What should be important about this work to Americans? Why does it matter?

The IRS is definitely a big faceless entity, and while they’re extremely important, they can also be confusing and impersonal. So, having a whole couple departments specifically for people to say “Hey, the IRS is wrong”, and be heard and worked with is really important. You don’t have to go through some giant court proceeding with judges who are more used to criminal trials to contest your tax bill — there’s a whole system that knows how to hear you out, and make sure the government is only taking as much of your money as it’s allowed to.

What does all of this chaos and dysfunction mean to you? Do you have a sense of how it’s all going to impact your work and your mission?

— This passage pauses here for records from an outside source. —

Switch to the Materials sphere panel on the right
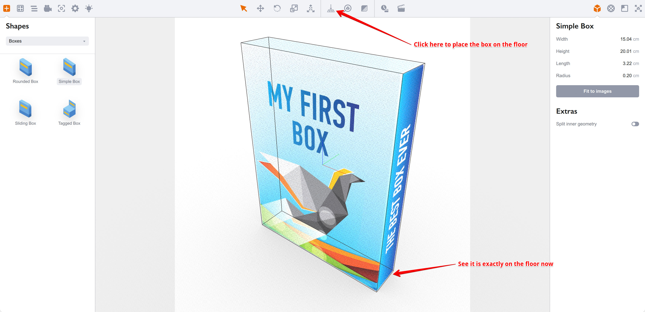The height and width of the screenshot is (312, 645). coord(611,8)
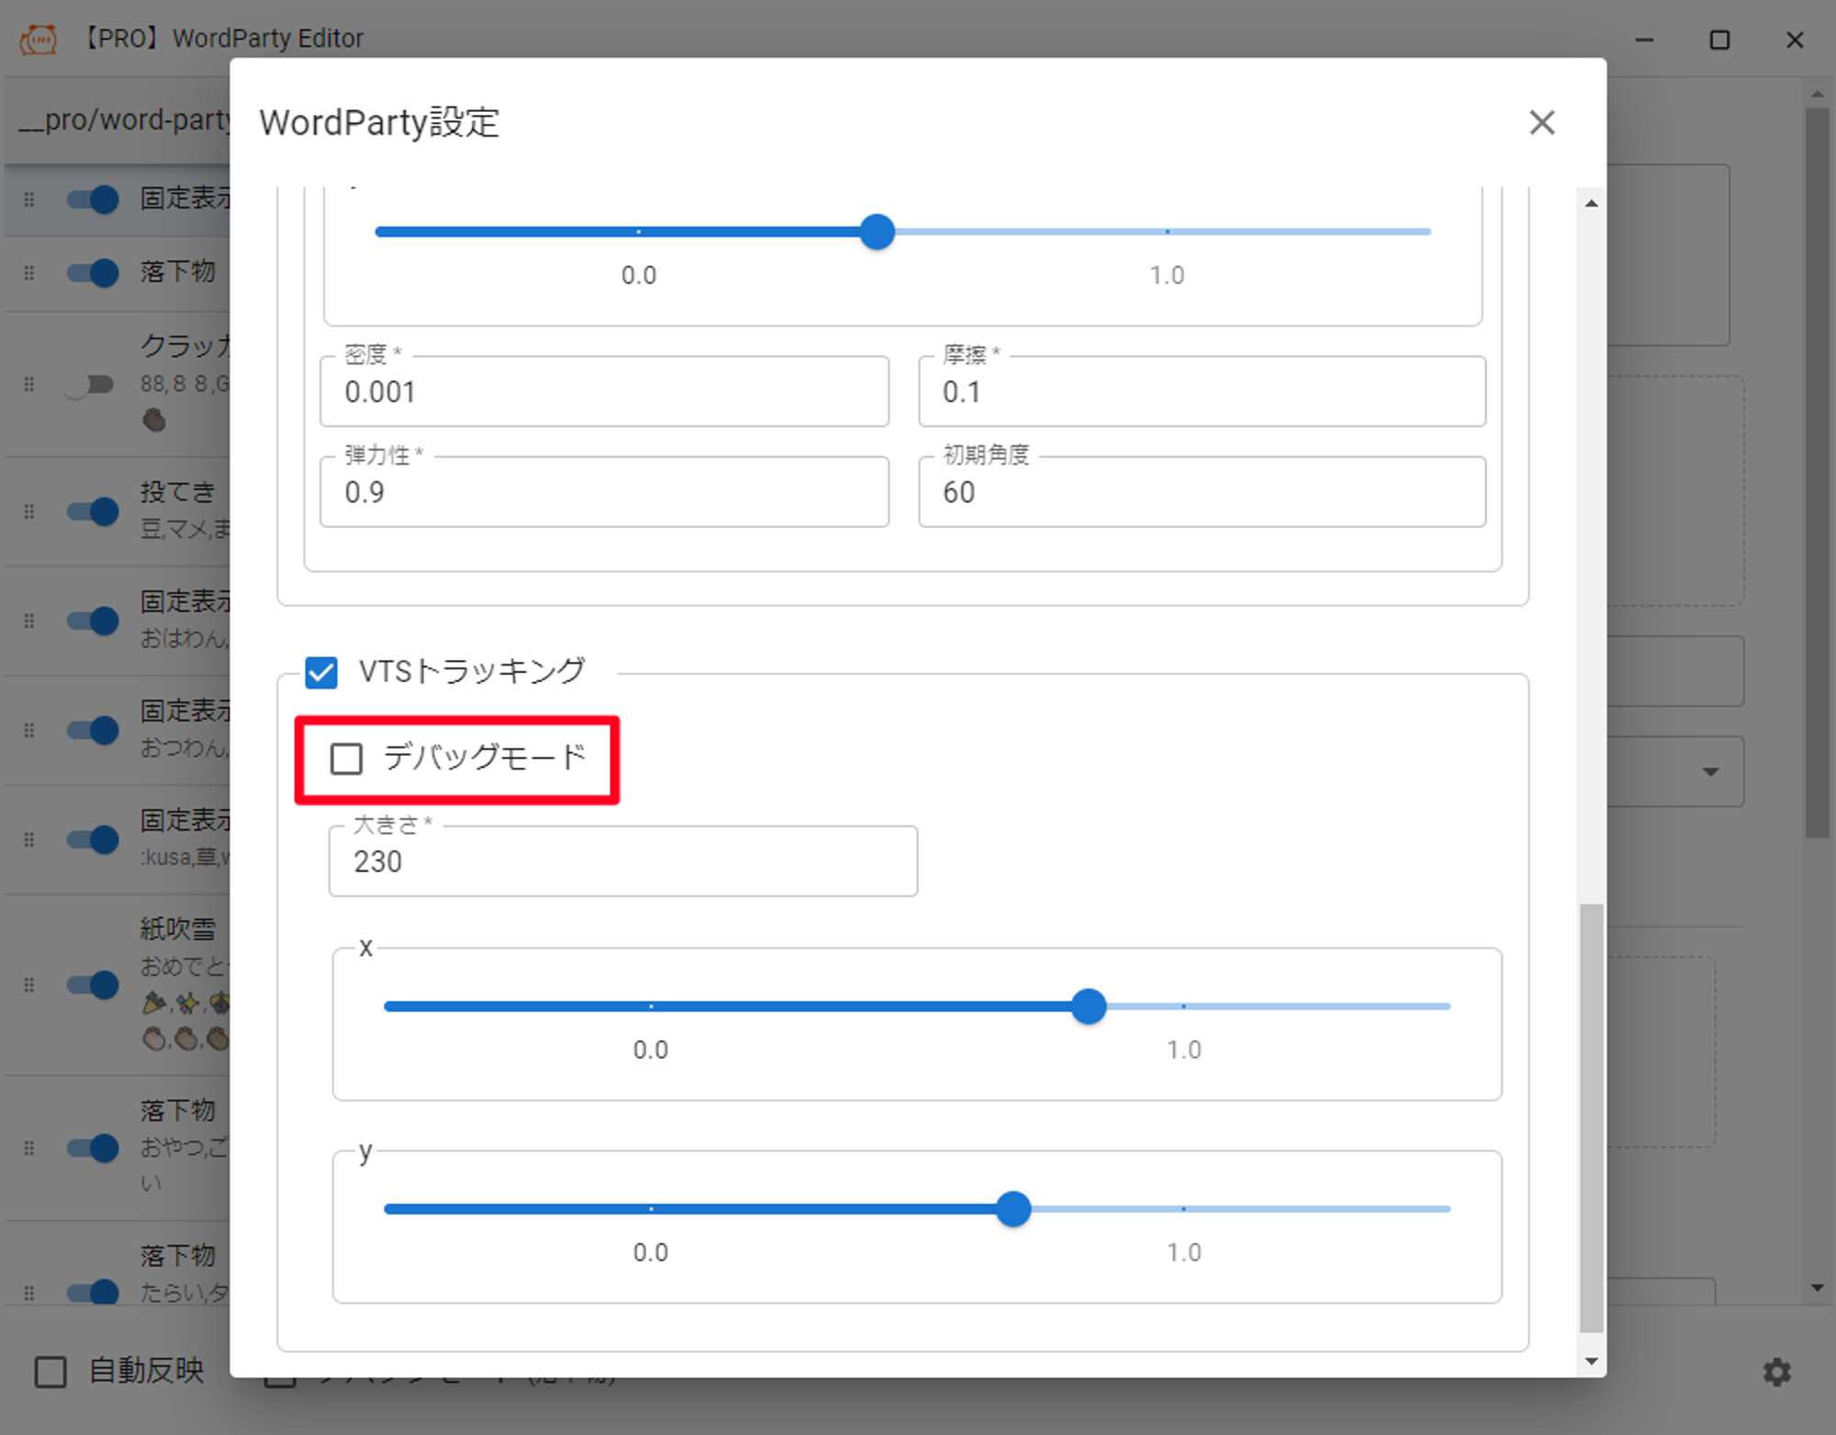Disable the 紙吹雪 toggle switch
The image size is (1836, 1435).
pyautogui.click(x=94, y=984)
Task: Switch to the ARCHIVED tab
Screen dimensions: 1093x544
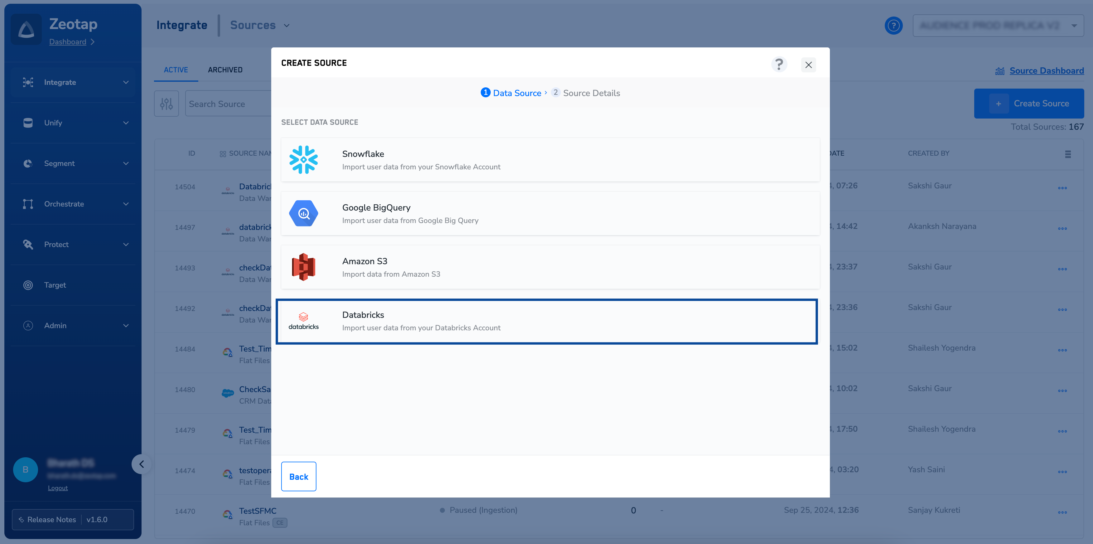Action: tap(225, 70)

I’m out of probation, and our office wasn’t affected by the cuts this week. We don’t know why. In general, people are expecting a proper RIF at some point, just because we can’t go unaffected by the IRS cuts for too long, but we’re not really sure what the future will look like. I don’t know about across the country, but we lost about 10% of folks to the deferred retirement. Most of them were retirement-eligible, so thats a lot of good experience leaving all at once. We hired the majority of our staff in the last couple years. Those folks retiring represent a substantial amount of the experience and organizational knowledge of the office. Ultimately it means we’ll be providing worse advice to the client, doing less well in court and losing cases we shouldn’t, and having a hard time keeping our knowledge base.

I think a lot of government is a mystery to people, until they interact with it — I know I hadn’t heard of some of the agencies being targeted before. Hopefully, this whole episode shows people just how many things the government does. I’m hearing from management that they have no idea how we’re going to be able to backfill a lot of those roles. I’m optimistic, but even in an agency with no firings and no funding cuts, we’re not going to be able to fix things for a long time. That’s maybe the biggest takeaway for me right now. All that’s happened for us is an uptick in retirements, and it’s still going to take a while to recover. The places getting really gutted are going to have a long road ahead, no matter what.

These cuts are super anti-efficiency, and they cost us all money by making it easier to be a tax cheat, if you’ve got the resources. I think everyone knows the whole efficiency thing is horseshit, but the stuff with the IRS and sister offices really makes it clear what a lie that is. The perverse thing is that the complex stuff is the business and high earner taxes, so those will take longer to recover. Joe Schmo not filing his taxes is easy.